Challenges within the field
Challenge 1: We don’t know how tau causes neurodegeneration and dementia. In this project we will provide novel insight into how tau contributes to disease in multiple different types of tauopathies by simultaneously quantifying hundreds of proteins that interact with pathological tau in human brain tissue samples.
Challenge 2: We don’t yet know why tau causes different types of tauopathy. Our direct comparison of four major types of tauopathy will allow us to identify proteins that tau uniquely interact with in each disease, which will provide insight into why tau causes multiple different diseases
Research Project Description
Aim 1: Identify proteins that interact with pathological tau in different types of tauopathy. We will use co-immunoprecipitation to pull down pathological, phosphorylated tau from human brain tissue samples from cases of Alzheimer’s disease, progressive supranuclear palsy, corticobasal degeneration and Pick’s disease. We will then use mass spectrometry to identify all proteins that interact with pathological tau in these diseases. We will then compare these data to identify similarities and differences between different tauopathies.
Aim 2: Validation and mechanistic studies for novel proteins that show a particularly strong interaction with pathological tau. We will validate our findings using multiplexed fluorescent immunohistochemistry to confirm that proteins identified by mass spectrometry co-localize with tau aggregates.
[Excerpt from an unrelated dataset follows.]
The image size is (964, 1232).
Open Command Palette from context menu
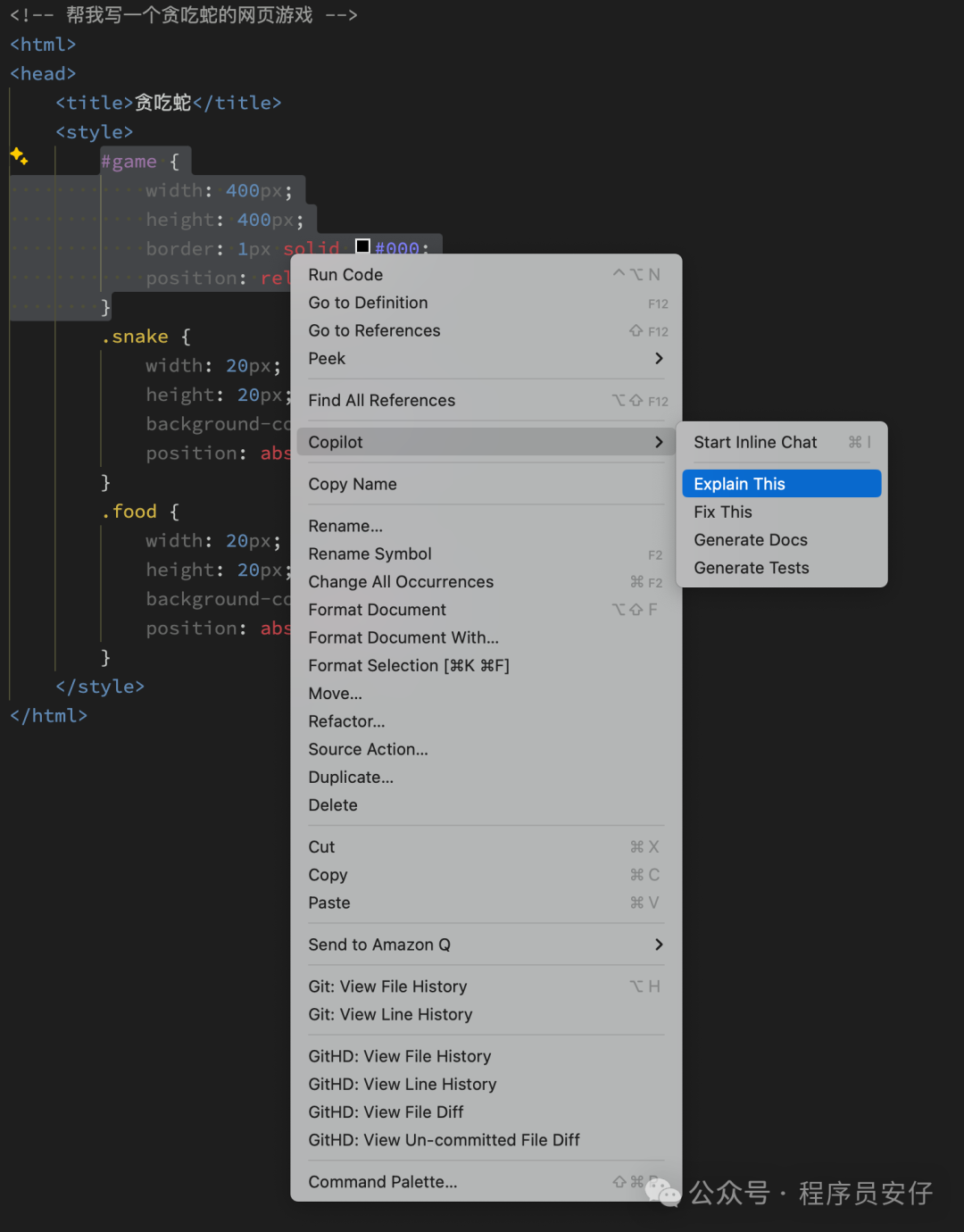(382, 1182)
We will then perform mechanistic cell culture studies to determine whether these interactions accelerate tau aggregation and cell death.
Research Objectives
- To identify how tau causes toxicity in different diseases
- Identify new potential drug targets and biomarkers for frontotemporal dementia and Alzheimer’s disease
- Generate the first comprehensive database of proteins that interact with pathological tau.
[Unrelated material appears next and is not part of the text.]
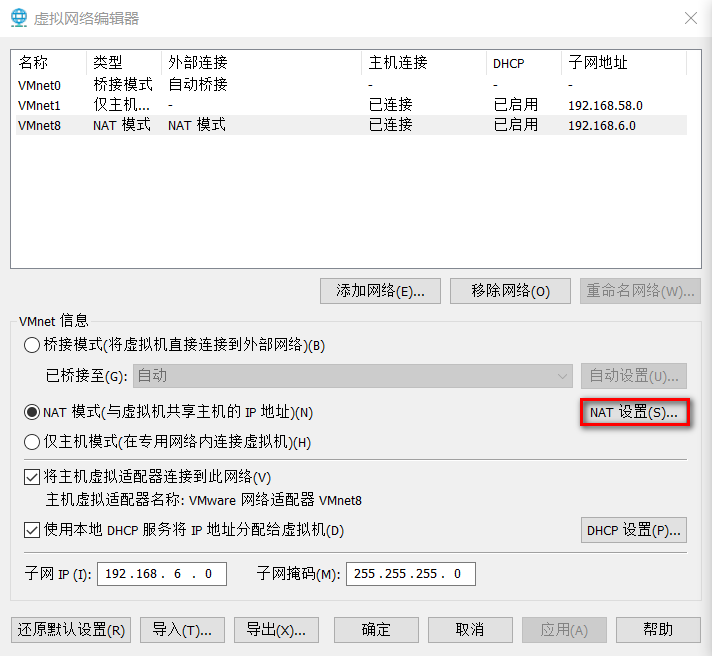The height and width of the screenshot is (656, 712).
Task: Open the NAT 设置 dialog
Action: 633,412
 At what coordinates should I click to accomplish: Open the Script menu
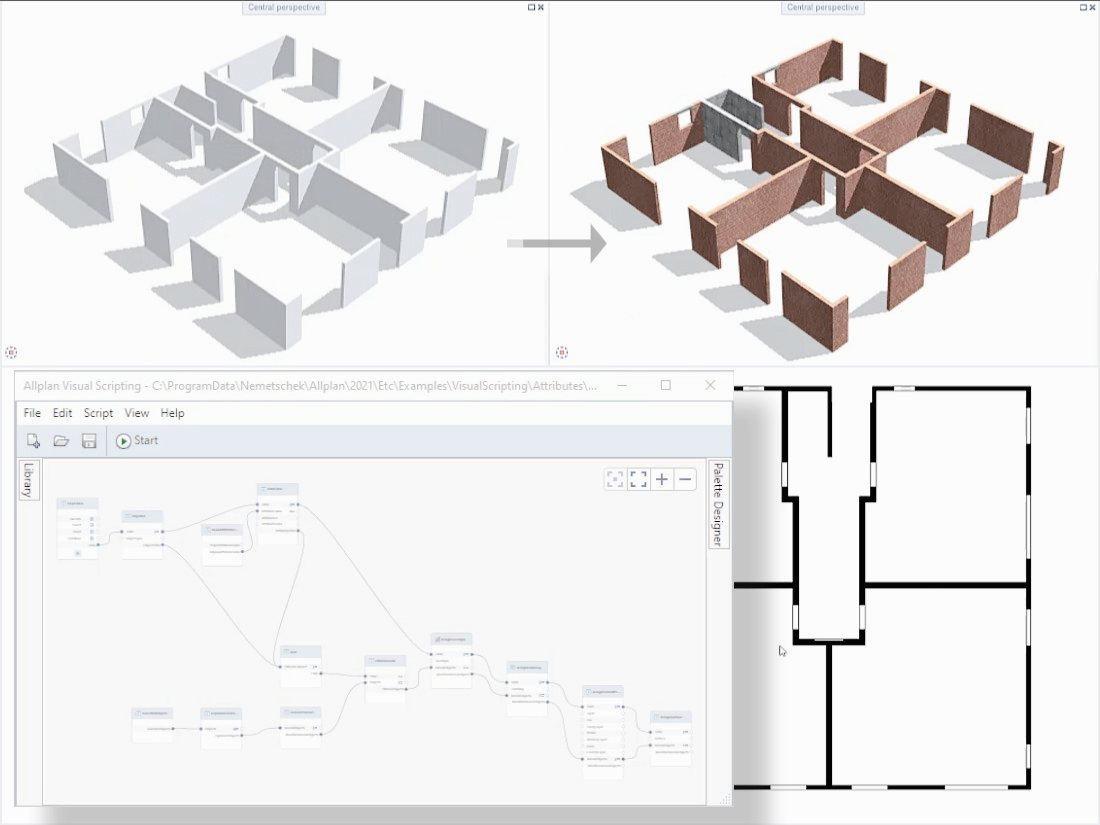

Key Publications from this project
Pires G, McElligott S, Drusinsky S, Halliday G, Potier MC, Wisniewski T, Drummond E (2019) Secernin-1 is a novel phosphorylated tau binding protein that accumulates in Alzheimer's disease and not in other tauopathies. Acta Neuropathological Communications, 7(1):195
Infographic / Medical Diagram / Scientific Diagram / Picture
N/A
Key Findings
We have identified 125 proteins that interact with pathological tau in Alzheimer’s disease human brain tissue, which are new potential drug targets for Alzheimer’s disease (and potentially other tauopathies).